En direct
A suivre

La semaine de Philippe Labro : un scénario catastrophe, un réalisateur à succès

[AFP]

Philippe Labro est écrivain, cinéaste et journaliste. Chaque vendredi, pour CNEWS, il commente ce qu'il a vu, vécu et observé pendant la semaine. Un bloc-notes subjectif et libre.

MERCREDI 31 MARS

Fin d’un mois difficile. Avril ne s’annonce guère plus enthousiasmant.
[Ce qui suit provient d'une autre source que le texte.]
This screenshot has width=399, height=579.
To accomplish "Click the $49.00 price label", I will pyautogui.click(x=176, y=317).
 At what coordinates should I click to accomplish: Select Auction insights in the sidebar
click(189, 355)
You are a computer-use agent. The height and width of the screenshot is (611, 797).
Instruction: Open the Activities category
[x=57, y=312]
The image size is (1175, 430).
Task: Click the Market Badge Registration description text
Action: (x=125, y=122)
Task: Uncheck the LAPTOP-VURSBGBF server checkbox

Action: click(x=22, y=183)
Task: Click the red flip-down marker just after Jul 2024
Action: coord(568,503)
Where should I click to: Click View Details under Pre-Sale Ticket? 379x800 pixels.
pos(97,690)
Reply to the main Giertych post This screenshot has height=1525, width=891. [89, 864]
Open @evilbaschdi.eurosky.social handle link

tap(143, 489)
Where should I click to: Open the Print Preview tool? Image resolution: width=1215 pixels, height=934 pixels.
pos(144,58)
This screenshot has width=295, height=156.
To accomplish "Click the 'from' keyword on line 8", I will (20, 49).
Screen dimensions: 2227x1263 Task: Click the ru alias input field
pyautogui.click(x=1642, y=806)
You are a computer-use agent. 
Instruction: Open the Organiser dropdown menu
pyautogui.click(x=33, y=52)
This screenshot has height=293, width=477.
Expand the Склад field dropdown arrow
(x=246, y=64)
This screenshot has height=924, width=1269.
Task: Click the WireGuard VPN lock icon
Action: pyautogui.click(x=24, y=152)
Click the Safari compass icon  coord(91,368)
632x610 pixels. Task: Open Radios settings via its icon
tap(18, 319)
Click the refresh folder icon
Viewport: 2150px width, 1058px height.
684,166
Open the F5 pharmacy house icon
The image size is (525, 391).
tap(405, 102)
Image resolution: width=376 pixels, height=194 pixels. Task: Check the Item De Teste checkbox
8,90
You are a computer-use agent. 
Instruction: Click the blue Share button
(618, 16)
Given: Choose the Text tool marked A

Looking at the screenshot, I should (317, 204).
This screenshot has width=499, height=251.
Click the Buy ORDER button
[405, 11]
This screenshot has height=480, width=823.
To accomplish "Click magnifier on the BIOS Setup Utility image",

Quel était donc ce titre d’un polar de Robin Cook, paru en 1984 chez Gallimard ? Les mois d’avril sont meurtriers ? C’est bien cela, oui, on a vérifié sur Google. Essayons donc de ne pas trop nous concentrer sur le virus et ses conséquences immédiates, sur les annonces, ce mercredi soir, du président de la République. L’image de la semaine aura été celle du porte-conteneurs de 400 mètres de long et de 220 000 tonnes, au nom prédestiné : Ever Given – ce qui veut dire «toujours donné». Son immobilisation en plein canal de Suez pendant une semaine aura, en effet, «donné» matière à quelques réflexions.

Globalisation de tout. Les images du blocage, puis de la délivrance n’ont échappé à aucun pays, aucune télé, aucun réseau social. Avoir libéré le vaisseau est, certes, un «exploit égyptien», selon le président Abdel Fattah al-Sissi, mais l’événement appartient au monde. L’identité même du monstre maritime renforce cette vérité. Jugez du peu : Ever Given est la propriété d’une compagnie japonaise. Mais c’est une firme basée à Taïwan qui l’opère. Une compagnie allemande qui gère. Le tout est enregistré au Panama. Les techniciens responsables du sauvetage étaient japonais et néerlandais. Enfin, les membres de l’équipage (vingt-cinq marins) sont tous des Indiens. Si vous faites le compte, cela «donne» l’implication de plus de six nations, six pays aux régimes, cultures et idéologies radicalement différents. De quoi méditer sur ce que pourraient faire les Nations dites unies (ONU) si elles s’alliaient face à une mégacatastrophe d’ordre climatique. Ce jour arrivera sans doute. Comme toujours, l’intelligence humaine trouvera une solution. On a bien réussi à inventer dix vaccins en moins d’un an.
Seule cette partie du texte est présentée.